-- Requirement --
Your output should be one number, which is how many lines in the material contain "width".
^^^^
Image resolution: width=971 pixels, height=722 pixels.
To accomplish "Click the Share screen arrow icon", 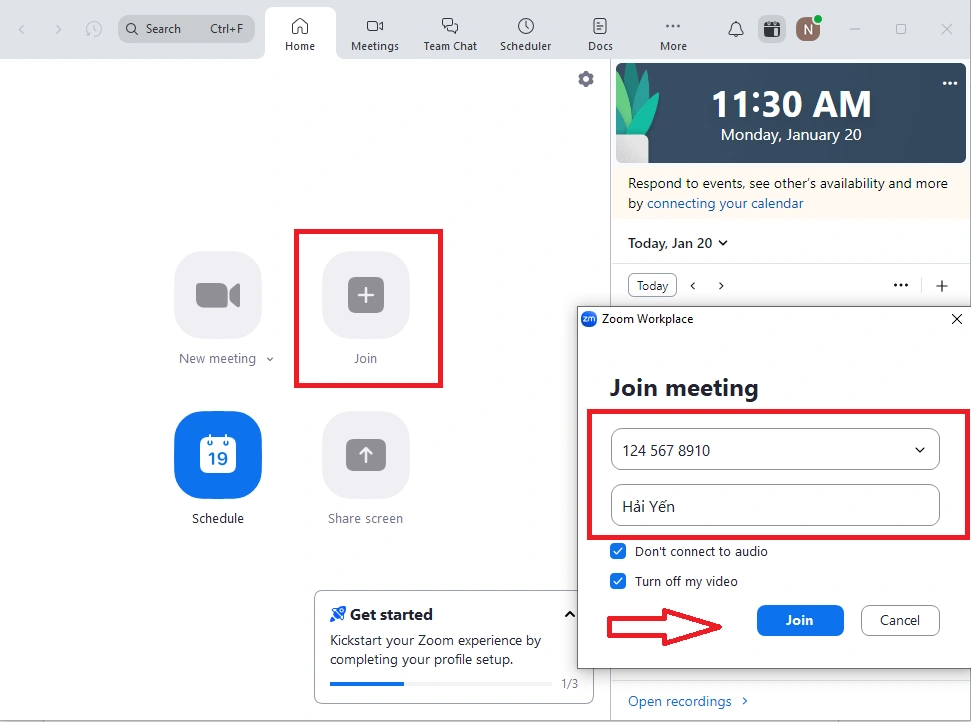I will [366, 455].
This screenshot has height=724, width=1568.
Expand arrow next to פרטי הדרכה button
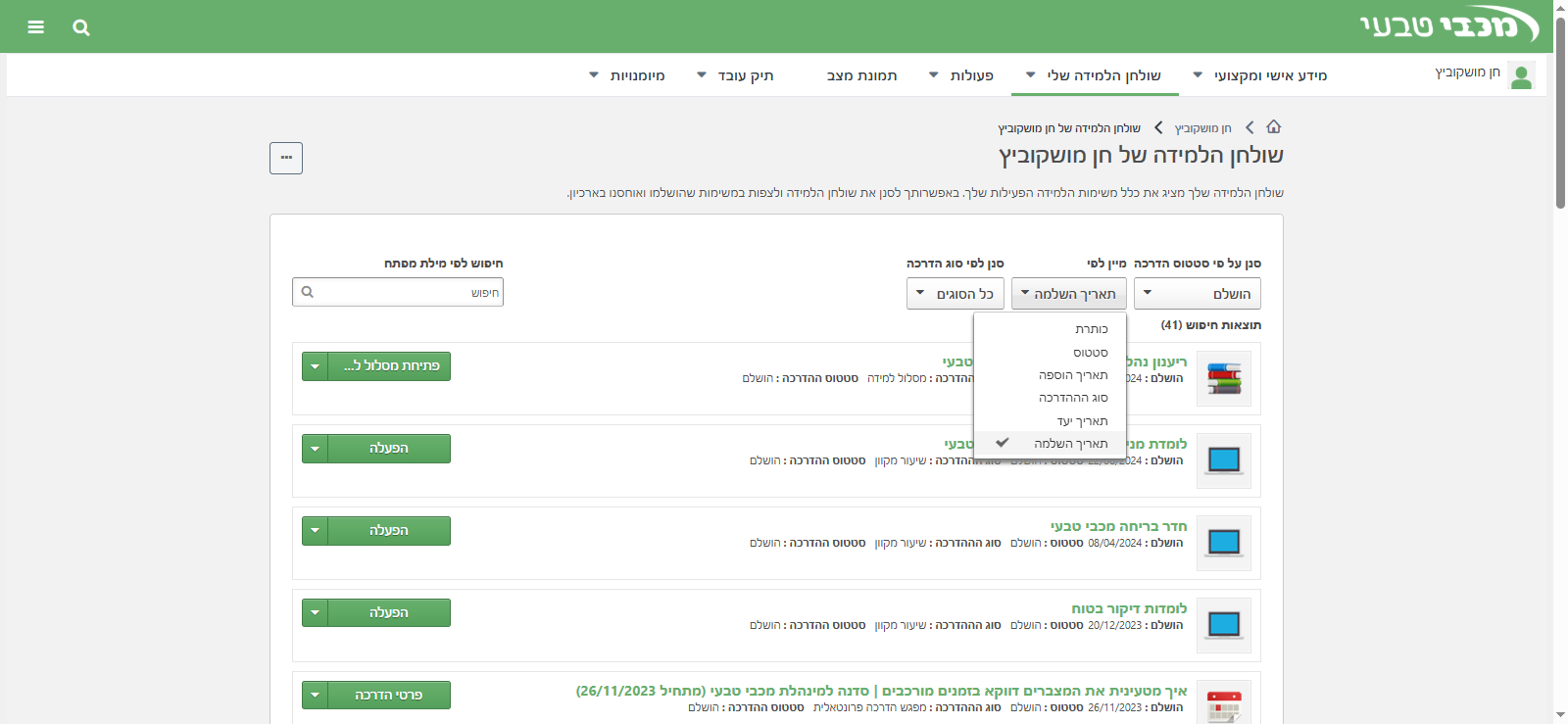pyautogui.click(x=315, y=695)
^^^^
-- Problem solution --
2